Son pocas las veces que Milei usó de forma pública la palabra "shock". Son más las veces que usó la palabra "tabula rasa" ("pizarra en blanco", en español) no sólo para referirse a su vínculo con las dirigencias de otros espacios políticos sino también para referirse a aquello que debe ser realizado con urgencia con el Estado argentino.

Las similitudes semánticas saltan a la vista.

No hay nada más valeroso en Milei -si es que en él hay algo de valeroso que la honestidad con la que se presenta y la transparencia de su plataforma electoral. Independientemente del golpe blando que hoy sufre a manos de Macri y sus aliados, y que pone en cierto peligro su programa de gobierno, lo cierto es que no falta ninguna advertencia sobre el programa de achicamiento brutal del Estado que propone: carterización de ministerios, suspensión de la obra pública, arancelamiento de la educación y del sistema público de salud; despidos masivos en dependencias estatales y precarización laboral; privatización de YPF, Arsat y centrales nucleares; apertura de importaciones y simplificación tarifaria a los sectores empresariales y grandes pooles de siembra; eliminación del cepo y unificación cambiaria.

En suma: más pobreza y más inflación en un contexto de desprotección estatal absoluta, ausencia del crecimiento económico, y transferencia radical de ingresos del sector público al sector privado, individualización hipostasiada del sujeto político y dinamitación de los mecanismos tradicionales de construcción de comunidad.

Foto: Juan Cristian Castro/Enfant Terrible

IV

En el 2015, antes de que Mauricio Macri pusiera un pie en la Casa Rosada, no había espacio político, por estratosférico que fuera, que no tuviese una caracterización medianamente acertada de las políticas que se avecinaban. No sólo eso sino que, en mayor o menor medida, quienes participábamos en política intuíamos, al menos a grandes rasgos, el orden de concatenación con el cual ciertas medidas iban a llevarse a cabo. La previsibilidad, fruto de la lectura política, y a pesar del alejamiento de las dirigencias partidarias y sindicales respecto de sus bases, nos había ofrecido cierta cintura de intervención en las calles.

El golpe definitivo, y que pocos esperaban, fue la deuda con el FMI, que terminó por re-activar un nuevo diseño de especulación, bicicleta y fuga (LEBACs y LELIQs) que hoy nos vuelve a colocar frente a las cuerdas.

Este 2023 nos encuentra, lamentablemente, tanto más golpeados: sin un salario promedio en dólares jerarquizado en la región, con un gasto abultado por la pandemia financiado a través de la emisión, con altas tasas de inflación, con aumento de la pobreza y la indigencia, con una reducción enorme de nuestro salario y nuestra capacidad adquisitiva, pero, sobre todas las cosas, y como no se había visto en los últimos años, sin capacidad de previsibilidad respecto de qué puede llegar a ocurrir, y con una crisis dirigencial abierta y un enfriamiento de la militancia activa.

Hubiese querido que este texto breve funcionase como una mera reseña de un libro interesante, como una expresión más de mi trabajo cotidiano con textos de filosofía y política.

No.

Este texto funciona, lamentablemente, como el eco de un futuro no posible, sino probable. De ahí su urgencia.

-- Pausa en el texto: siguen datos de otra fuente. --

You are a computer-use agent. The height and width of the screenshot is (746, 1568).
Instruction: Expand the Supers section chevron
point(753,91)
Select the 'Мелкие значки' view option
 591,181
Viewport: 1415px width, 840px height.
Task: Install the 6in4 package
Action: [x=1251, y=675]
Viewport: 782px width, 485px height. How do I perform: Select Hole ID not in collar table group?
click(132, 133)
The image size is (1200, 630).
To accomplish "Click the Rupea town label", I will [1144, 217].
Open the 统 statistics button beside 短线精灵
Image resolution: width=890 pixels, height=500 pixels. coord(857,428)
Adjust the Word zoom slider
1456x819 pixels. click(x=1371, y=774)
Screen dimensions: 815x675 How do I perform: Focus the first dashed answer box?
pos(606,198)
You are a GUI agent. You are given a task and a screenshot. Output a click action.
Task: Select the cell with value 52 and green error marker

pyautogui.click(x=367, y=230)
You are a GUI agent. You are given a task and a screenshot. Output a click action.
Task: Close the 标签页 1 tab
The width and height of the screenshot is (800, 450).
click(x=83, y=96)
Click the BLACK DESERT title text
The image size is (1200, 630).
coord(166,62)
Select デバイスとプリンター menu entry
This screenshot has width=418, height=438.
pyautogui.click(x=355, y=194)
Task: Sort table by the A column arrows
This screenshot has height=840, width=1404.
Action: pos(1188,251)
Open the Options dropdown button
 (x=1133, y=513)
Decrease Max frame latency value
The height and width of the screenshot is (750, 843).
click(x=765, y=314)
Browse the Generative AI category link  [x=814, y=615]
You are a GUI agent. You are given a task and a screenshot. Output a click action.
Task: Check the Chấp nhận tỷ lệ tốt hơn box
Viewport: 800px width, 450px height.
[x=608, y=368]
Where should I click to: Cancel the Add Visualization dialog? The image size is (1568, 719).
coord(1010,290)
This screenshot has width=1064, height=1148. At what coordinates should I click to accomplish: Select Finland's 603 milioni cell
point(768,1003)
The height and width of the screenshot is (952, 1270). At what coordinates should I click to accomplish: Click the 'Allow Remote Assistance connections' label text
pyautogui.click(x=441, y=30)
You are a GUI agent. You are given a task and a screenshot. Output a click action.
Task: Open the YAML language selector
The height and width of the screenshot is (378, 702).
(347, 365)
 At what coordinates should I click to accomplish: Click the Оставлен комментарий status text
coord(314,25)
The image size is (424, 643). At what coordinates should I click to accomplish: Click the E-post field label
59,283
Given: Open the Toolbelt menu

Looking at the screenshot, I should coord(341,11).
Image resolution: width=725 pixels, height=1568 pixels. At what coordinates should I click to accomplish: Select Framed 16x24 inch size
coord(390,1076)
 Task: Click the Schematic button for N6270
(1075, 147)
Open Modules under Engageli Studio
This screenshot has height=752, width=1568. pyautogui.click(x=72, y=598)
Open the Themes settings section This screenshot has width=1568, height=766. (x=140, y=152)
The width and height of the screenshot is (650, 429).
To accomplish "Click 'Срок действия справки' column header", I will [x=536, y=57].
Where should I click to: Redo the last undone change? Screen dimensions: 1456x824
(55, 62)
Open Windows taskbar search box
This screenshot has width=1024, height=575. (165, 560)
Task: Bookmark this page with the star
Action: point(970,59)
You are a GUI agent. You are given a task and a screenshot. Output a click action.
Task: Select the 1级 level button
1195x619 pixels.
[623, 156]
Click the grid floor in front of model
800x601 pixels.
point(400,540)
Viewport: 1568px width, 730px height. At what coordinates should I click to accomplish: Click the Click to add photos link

Y este texto no tiene ninguna validez dentro de las cajas de resonancia estabilizadas a las que estamos acostumbrados (nuestro grupo de amigos interesados por la política, nuestros gremios, nuestras redes sociales delicadamente curadas, nuestros grupos de trabajo). De ahí la humilde intención de la divulgación, como una botella al mar, con la esperanza de que llegue a quien hoy todavía se encuentra relativamente confundido.

Queda mucho por destruir en Argentina, prueba cabal de que en este país todavía hay cosas de enorme valor.

Existe tiempo, todavía, de recomponer una identidad de clase amplia, de ensayar nuevamente una articulación real y perdurable al interior del pueblo trabajador de donde emerjan nuevas tácticas, estrategias y dirigencias políticas, ampliamente representativas, para encarar con justeza y valentía el “shock” que se acerca.

Todavía no es muy tarde.

Depende sólo de nuestra capacidad de respuesta.